Jovanny Crespo’s attorney had one last chance to convince jurors of the officer’s innocence. He pushed hard on the idea that Crespo was simply doing his job that night as a Newark police officer, suggesting that nothing Crespo did that evening in January 2019 – including the shooting of the two men during the chase – was an actual crime.
“Reasonable doubt? There’s enough reasonable doubt to drive a tractor-trailer through this case,” said defense attorney Patrick Toscano.
Toscano argued that Crespo was not only justified in shooting Gregory Griffin and Andrew Dixon that night, but he was saving his own life in doing so. Toscano reminded jurors that Crespo testified that he saw a gun pointed at him during the chase.
“Dixon points the weapon. No one proved he didn’t point the weapon. Once the weapon was pointed, ‘Good night, Irene,’” Toscano said.

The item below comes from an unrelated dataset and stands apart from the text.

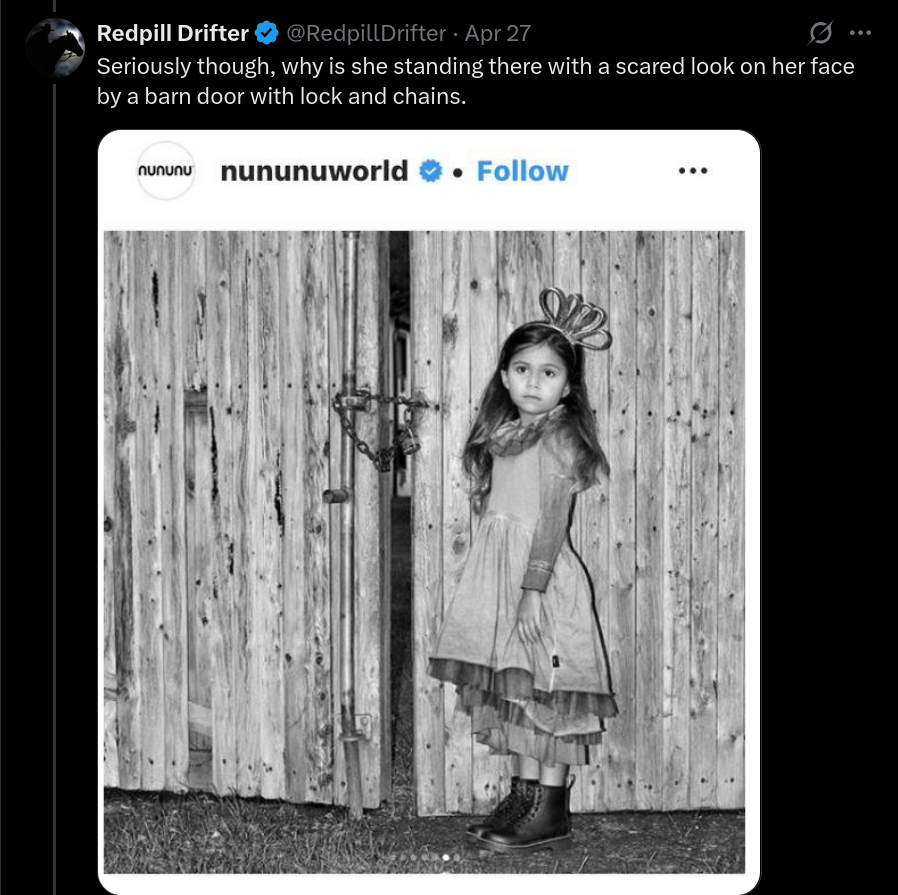The height and width of the screenshot is (895, 898).
Task: Follow the nununuworld account
Action: tap(522, 171)
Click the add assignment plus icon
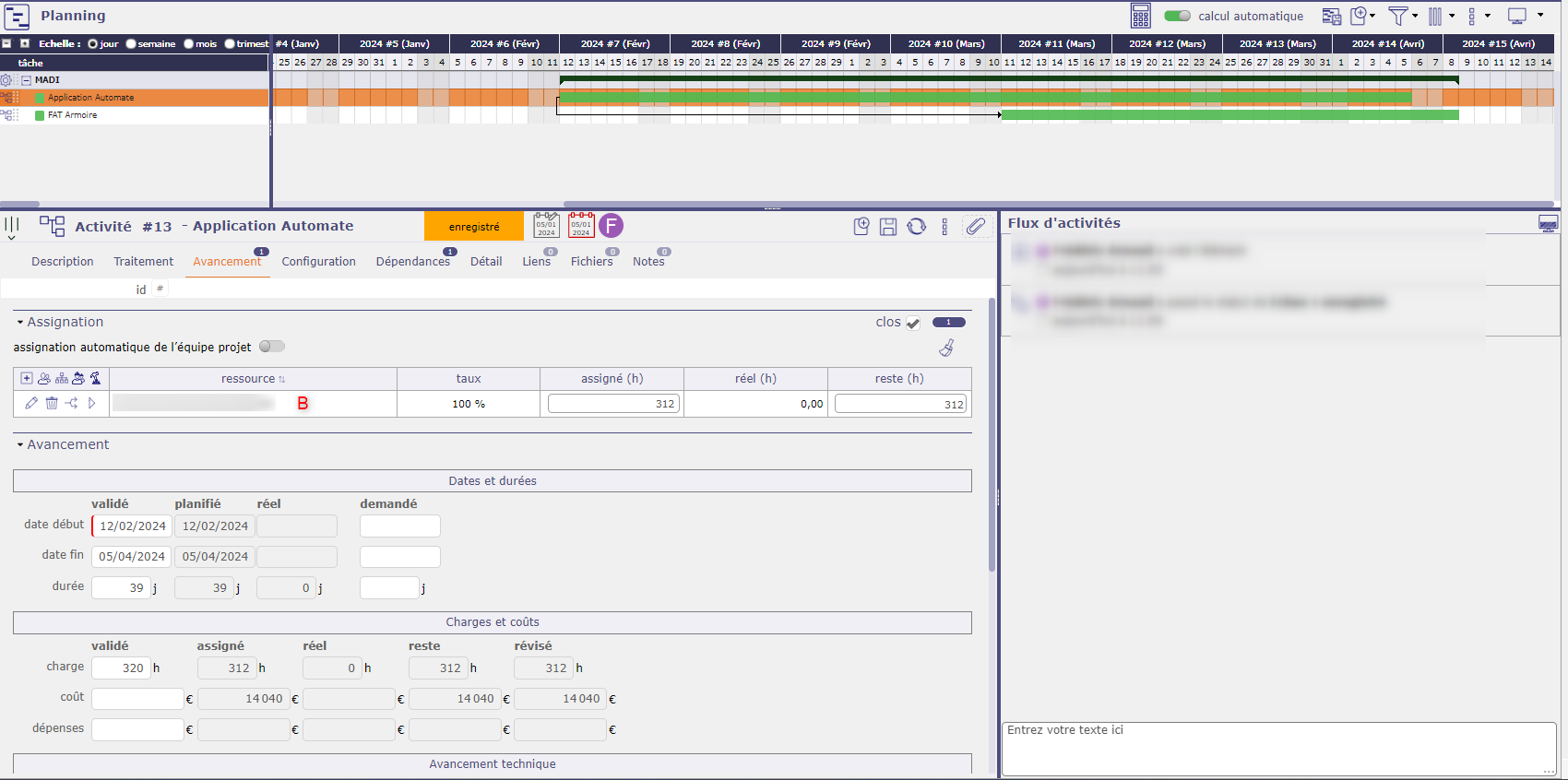Screen dimensions: 1568x780 click(27, 378)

Crespo is seen three different times during the chase jumping out of a patrol car and shooting at the speeding car. In the last view from his body camera, Crespo is seen shooting multiple times into the car.
Both men were shot in the head. Griffin died from his injuries.
Toscano finished his closing by saying, "This law enforcement officer saved lives that night. End of story."
But the Essex County Prosecutor’s Office sees it much differently. The state claims Crespo was reckless and broke the law on the use of force.
"The defendant did not have a special privilege to shoot Mr. Griffin and Mr. Dixon in the head just because it was the quicker and easier way to get them to stop,” said assistant prosecutor Alex Albu.
Albu went on to say that Crespo can't claim self-defense to justify his actions.
"He purposefully fired at them multiple times even though he was unauthorized and there was no imminent threat justifying his actions,” Albu said.
Albu told jurors that Crespo’s very own body camera videos show that he is guilty in this case.
Once closing arguments are finished, the jury will decide Crespo’s fate.
Crespo is charged with aggravated assault, as well as reckless manslaughter, among other charges.